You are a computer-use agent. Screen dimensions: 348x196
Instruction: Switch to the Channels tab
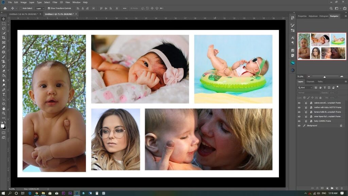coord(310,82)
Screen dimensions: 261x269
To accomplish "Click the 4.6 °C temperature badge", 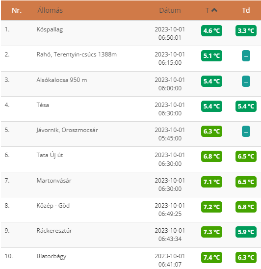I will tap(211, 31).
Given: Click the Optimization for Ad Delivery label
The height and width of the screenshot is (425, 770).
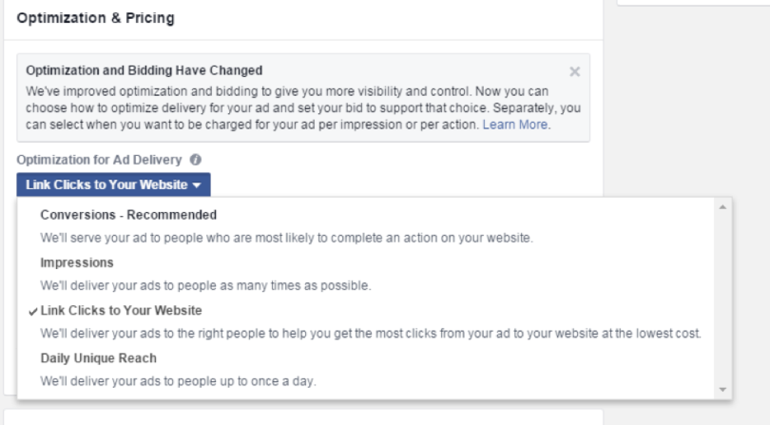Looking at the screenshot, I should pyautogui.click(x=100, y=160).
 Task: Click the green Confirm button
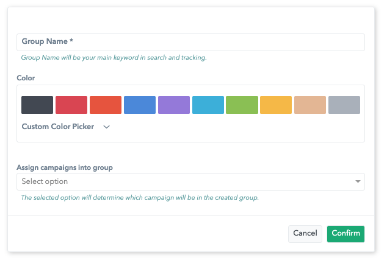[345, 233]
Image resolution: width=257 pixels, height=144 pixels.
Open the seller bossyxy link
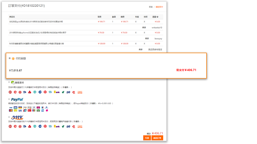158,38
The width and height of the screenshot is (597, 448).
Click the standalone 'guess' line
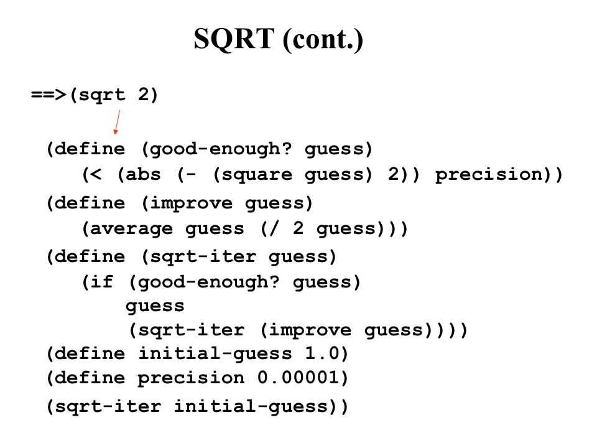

————————

If a line in the records includes the string "dimensions", copy it.

You are a computer-use agent. Screen dimensions: 348x196
Screen dimensions: 261x269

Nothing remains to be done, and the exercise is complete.